Off-target activities
A major advantage of the siBE system versus the conventional BE is that it would eliminate the deaminase domain-mediated nonspecific RNA editing as it efficiently switched off the expression of deaminase domain-containing fragment (see Fig. 5). We reasoned that the reduced expression duration of the functional base editor in the siBE system may also reduce the off-target DNA editing activity. To test this, we chose several previously validated off-target sites conferred by the HEK4 gRNA30. CBE or siCBE plus HEK4 gRNA were co-transfected into HEK293 cells and the off-target sites were amplified by PCR. As shown in Fig. 6A, while there was no significant difference for on-target editing of HEK4 site between the CBE and siCBE groups, siCBE exhibited significantly lower C5 editing at the off-target site 1 (OT1) (16.4 ± 0.7%, p < 0.001) compared to CBE (22.7 ± 1.3%). At OT2, both siCBE and CBE showed background levels of editing activities. Similarly, we analyzed the HEK4-OT4 site and found siCBE generated slightly lower, insignificant editing rate at C6 compared to CBE group.

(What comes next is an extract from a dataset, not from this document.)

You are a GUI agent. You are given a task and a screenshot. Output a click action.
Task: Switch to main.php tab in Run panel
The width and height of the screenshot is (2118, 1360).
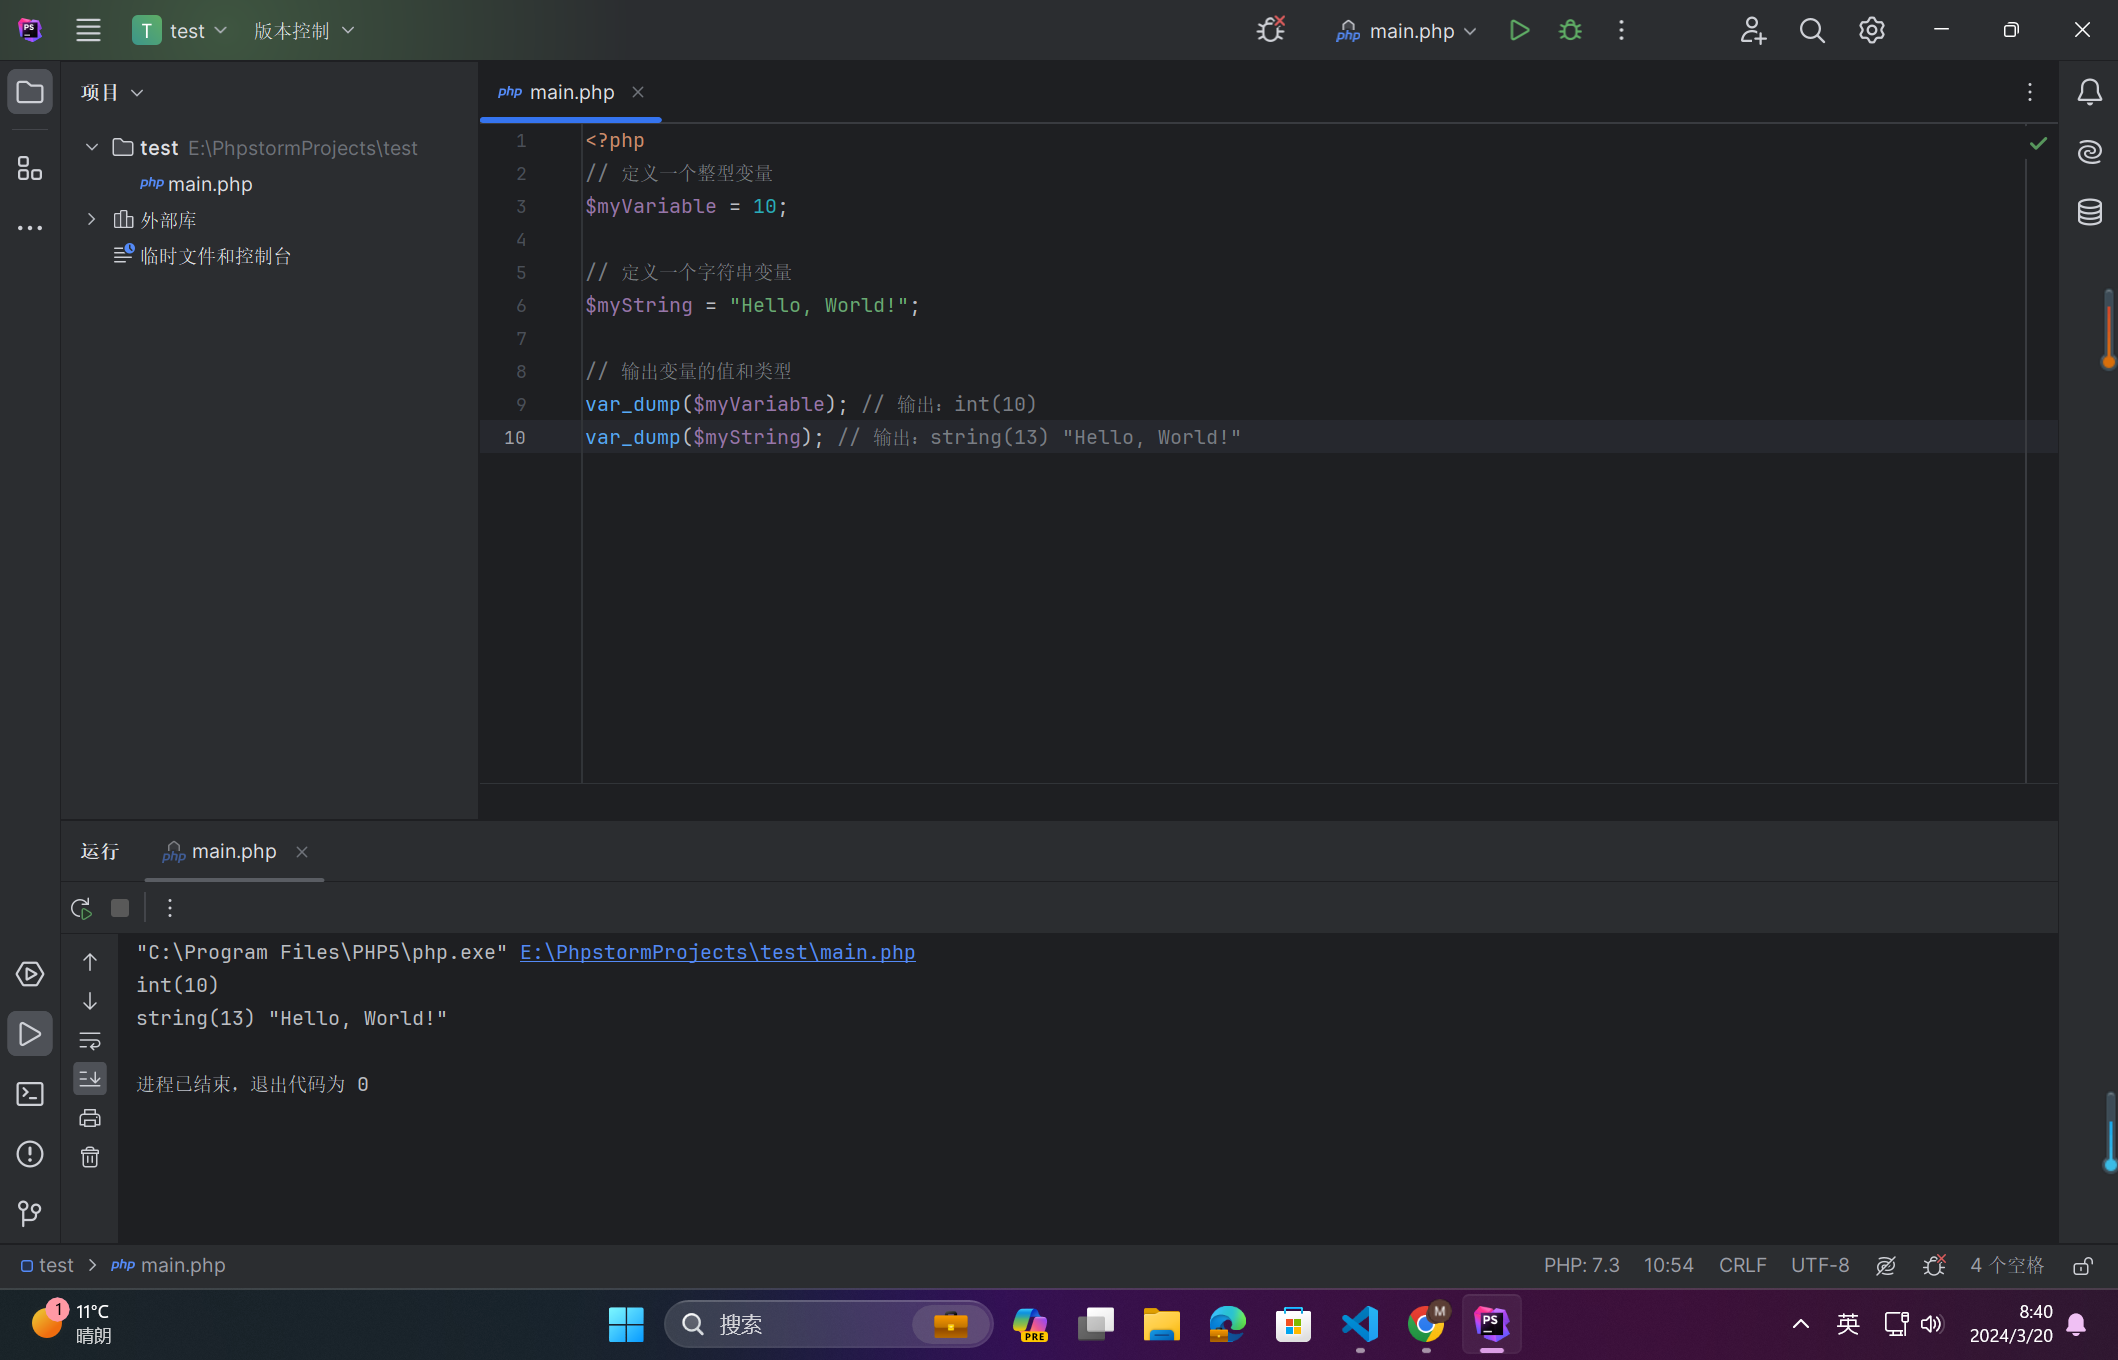232,851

The siBE system requires both a therapeutic gRNA and a self-targeting gRNA, which may lead to additional off-target activities in the genome20, 22, 35. To test the off-target activities of both Angptl3-Q135X gRNA and the self-targeting Q125X gRNA in mouse genome, we examined the top putative off-target sites predicted by the Cas-OFFinder36. We transfected N2a cells with CBE or siCBE constructs, amplified the off-target sites by PCR and subjected the amplicons to Sanger sequencing. None of the top predicted off-target sites of Angptl3-Q135X gRNA and the self-targeting Q125X gRNA showed detectable off-target activities (Fig. 6B&C). Similarly, we also measured the off-target activities in mouse livers following AAV9-siCBE/Angptl3 treatment. We observed undetectable off-target activities at four of the five off-target sites in the treated mice (Fig. 6D&E). These results suggest that the siCBE conferred highly specific editing in in vitro and in vivo settings.